**DESCRIPTION OF THE TASK**
Exactly as they appear below, repeat the lines from the one with "is (810, 440)." through the one with "Instruction: Click the", and no others.

**INFORMATION**
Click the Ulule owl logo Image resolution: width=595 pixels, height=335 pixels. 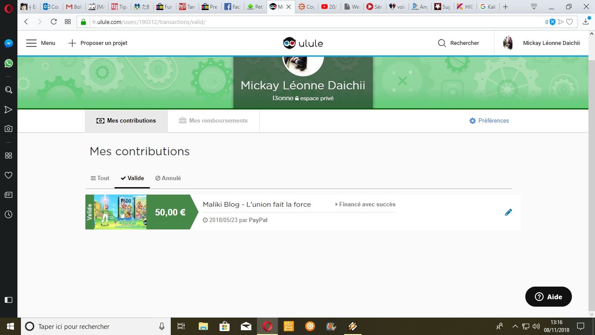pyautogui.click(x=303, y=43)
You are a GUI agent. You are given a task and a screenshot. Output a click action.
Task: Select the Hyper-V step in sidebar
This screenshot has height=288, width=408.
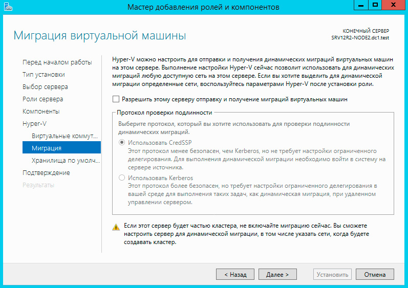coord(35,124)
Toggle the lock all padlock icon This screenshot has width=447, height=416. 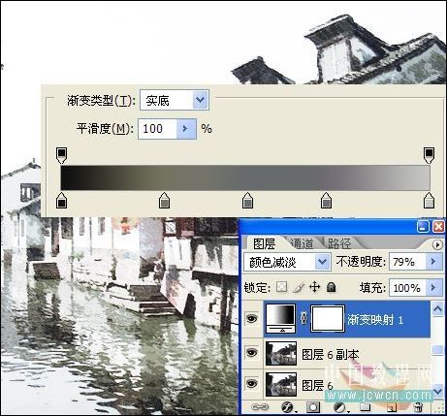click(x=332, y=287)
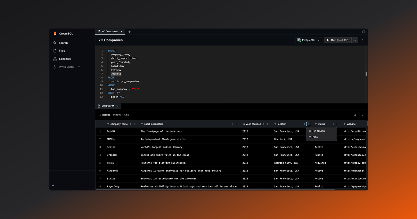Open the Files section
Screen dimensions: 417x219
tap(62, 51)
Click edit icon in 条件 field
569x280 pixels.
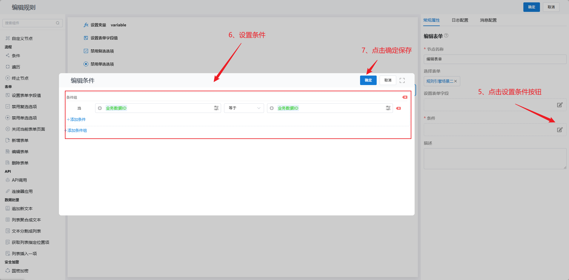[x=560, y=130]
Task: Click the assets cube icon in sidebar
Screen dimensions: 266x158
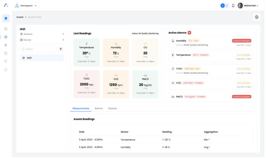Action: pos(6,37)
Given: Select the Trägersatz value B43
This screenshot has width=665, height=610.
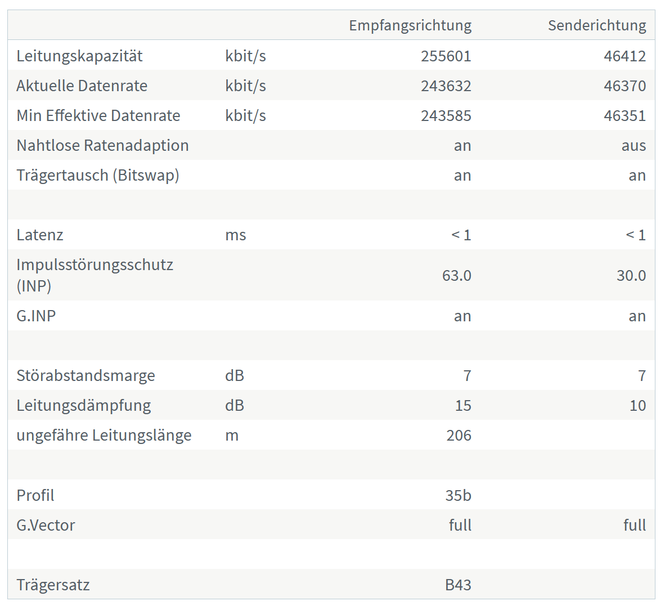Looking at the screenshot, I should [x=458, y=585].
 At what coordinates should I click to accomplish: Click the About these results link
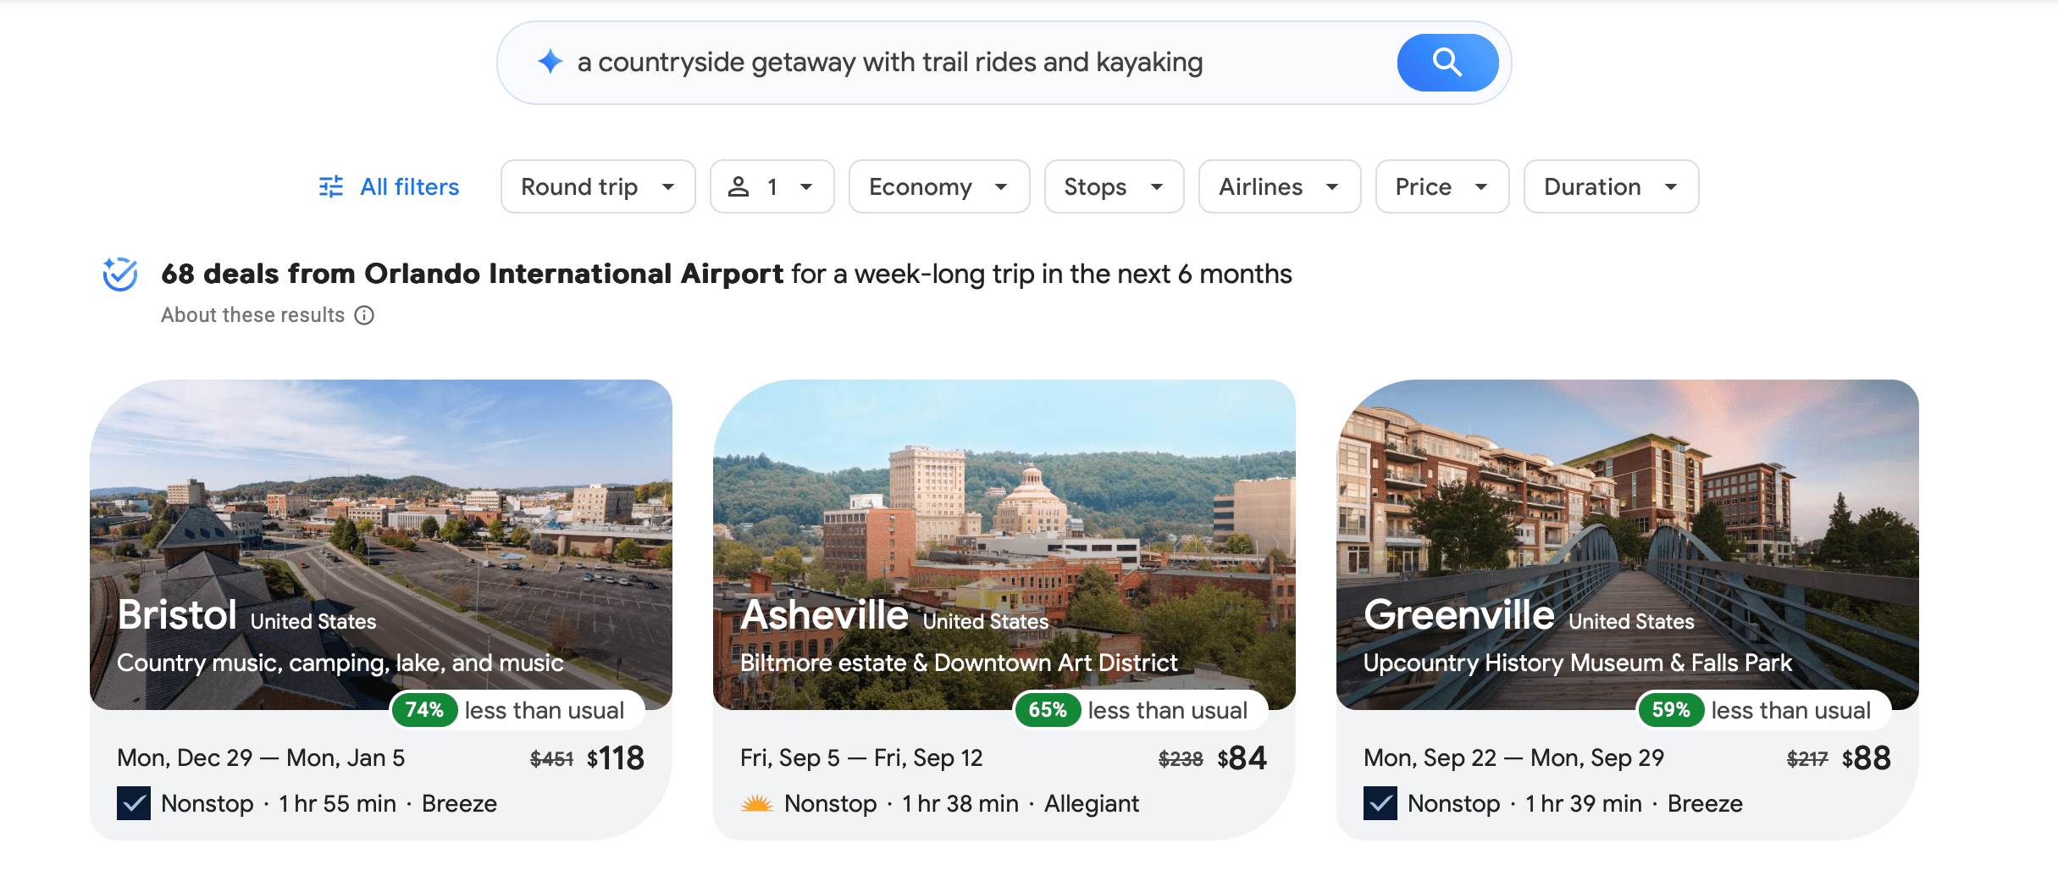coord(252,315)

--

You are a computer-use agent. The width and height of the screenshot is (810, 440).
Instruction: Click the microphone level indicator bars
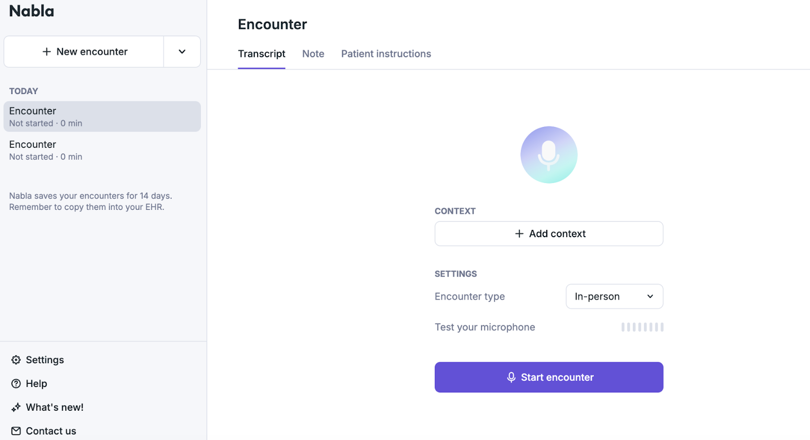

==

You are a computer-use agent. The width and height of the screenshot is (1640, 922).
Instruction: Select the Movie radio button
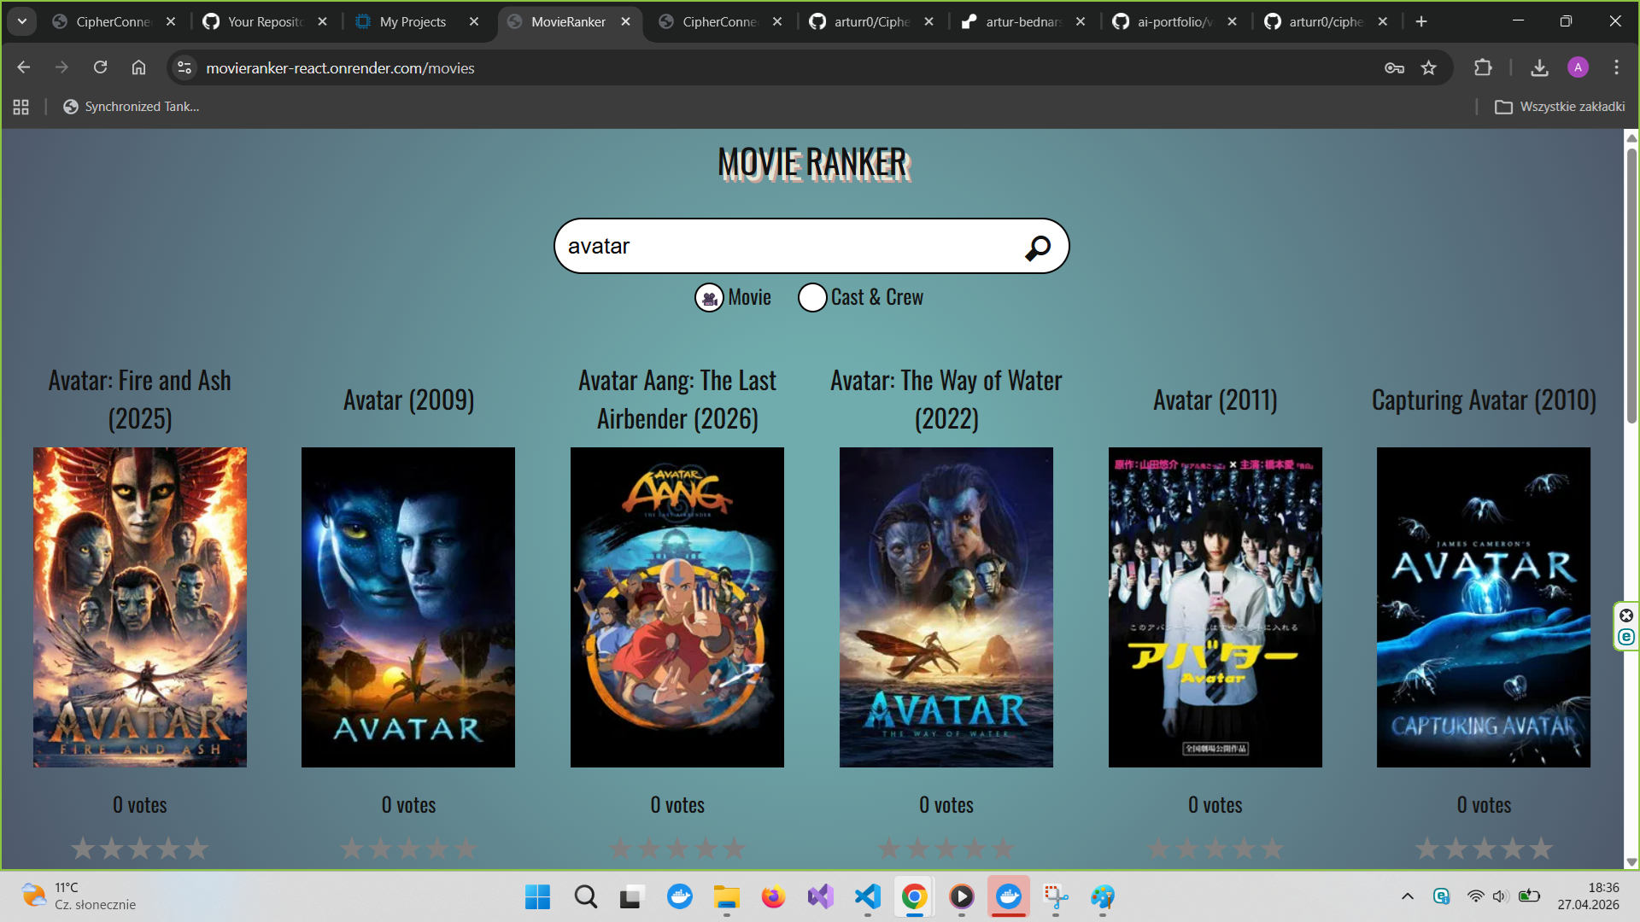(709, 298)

**SOLUTION TO THIS EXERCISE**
You are a computer-use agent. The width and height of the screenshot is (810, 440).
Instruction: Click the microphone level indicator bars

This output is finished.